Today marks the commencement of the UEFA Euro 2016 football championship in France, with 24 teams competing to take home the glorious trophy.
The Stade Pierre-Mauroy where a number of matches will take place, including the quarter-finals.
In the UK, the “Man of the match” is an award given to the most outstanding player of a match, and plastic is definitely the “Material of the Match” – of the whole Championships, in fact!
Nowadays, plastics are an essential component of sports in general and football in particular; the footballs, referees’ whistles, goal nets, corner flags, red and yellow cards, shin pads, football boots, jerseys – all are made of plastics.
The official match ball, “Beau Jeu”, French for “beautiful game”, is made by Adidas from high quality plastics, including polyurethane layers from Covestro’s Impranil line, creating improved grip, touch, and stability to maximise its performance.
The six identical propeller-shaped polymer panels of the “Beau Jeu” are thermally bonded together, an enhancement of the design of the 2014 FIFA World Cup Official Match Ball, the “Brazuca”.
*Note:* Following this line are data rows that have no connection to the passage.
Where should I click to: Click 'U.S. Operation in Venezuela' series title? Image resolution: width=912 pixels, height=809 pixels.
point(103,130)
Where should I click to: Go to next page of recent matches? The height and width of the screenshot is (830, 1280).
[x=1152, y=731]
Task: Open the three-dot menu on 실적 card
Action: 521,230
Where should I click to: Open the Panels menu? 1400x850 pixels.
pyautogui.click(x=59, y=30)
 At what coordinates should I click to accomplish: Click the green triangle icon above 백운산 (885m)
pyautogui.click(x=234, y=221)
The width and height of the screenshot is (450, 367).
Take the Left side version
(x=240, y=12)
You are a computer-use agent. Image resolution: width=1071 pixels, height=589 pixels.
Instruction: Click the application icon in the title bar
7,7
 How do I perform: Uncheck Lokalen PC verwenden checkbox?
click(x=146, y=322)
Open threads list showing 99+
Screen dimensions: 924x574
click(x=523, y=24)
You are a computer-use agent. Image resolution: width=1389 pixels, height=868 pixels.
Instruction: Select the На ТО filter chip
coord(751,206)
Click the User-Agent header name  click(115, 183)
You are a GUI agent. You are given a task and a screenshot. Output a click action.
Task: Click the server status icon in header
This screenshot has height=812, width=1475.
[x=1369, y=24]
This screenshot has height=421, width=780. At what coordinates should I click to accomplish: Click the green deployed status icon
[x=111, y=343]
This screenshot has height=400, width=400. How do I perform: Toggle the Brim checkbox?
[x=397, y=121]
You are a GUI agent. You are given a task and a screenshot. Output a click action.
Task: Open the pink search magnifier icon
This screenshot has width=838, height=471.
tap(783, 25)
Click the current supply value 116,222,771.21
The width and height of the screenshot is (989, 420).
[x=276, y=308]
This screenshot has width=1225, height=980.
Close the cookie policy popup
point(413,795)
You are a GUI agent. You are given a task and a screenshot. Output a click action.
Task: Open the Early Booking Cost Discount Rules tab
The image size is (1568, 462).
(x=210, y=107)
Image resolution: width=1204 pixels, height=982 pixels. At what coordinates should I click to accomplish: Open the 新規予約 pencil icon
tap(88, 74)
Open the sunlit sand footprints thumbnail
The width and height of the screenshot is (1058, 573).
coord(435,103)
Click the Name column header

Breathable and sustainable
Fabricated by Nike, the new eco-friendly lightweight jerseys for the games are made out of Dri-FIT 100 percent-recycled polyester, creating a highly breathable fabric, which provides improved ventilation.
They are said to be 10 percent lighter and have 50 percent more stretch than previous kits.
Plastics to play in
Ten football arenas in France will host the matches, some, as for example the Allianz Riviera stadium in Nice, demonstrates how architectural design meets innovation and – thanks to plastics – is transformed into something remarkable.
The exterior of the Stade Pierre-Mauroy is made from over 30,000m of plastic, allowing it to withstand all weather conditions and permitting matches to go on uninterrupted. It will also allow daylight to pass through and offer visibility for fans in poor weather conditions while creating sufficient light on the turf.
Without plastics, the Championships just wouldn’t be the same. Plastics play such an important role - even the devices spectators will watch the matches on are most likely made of plastic.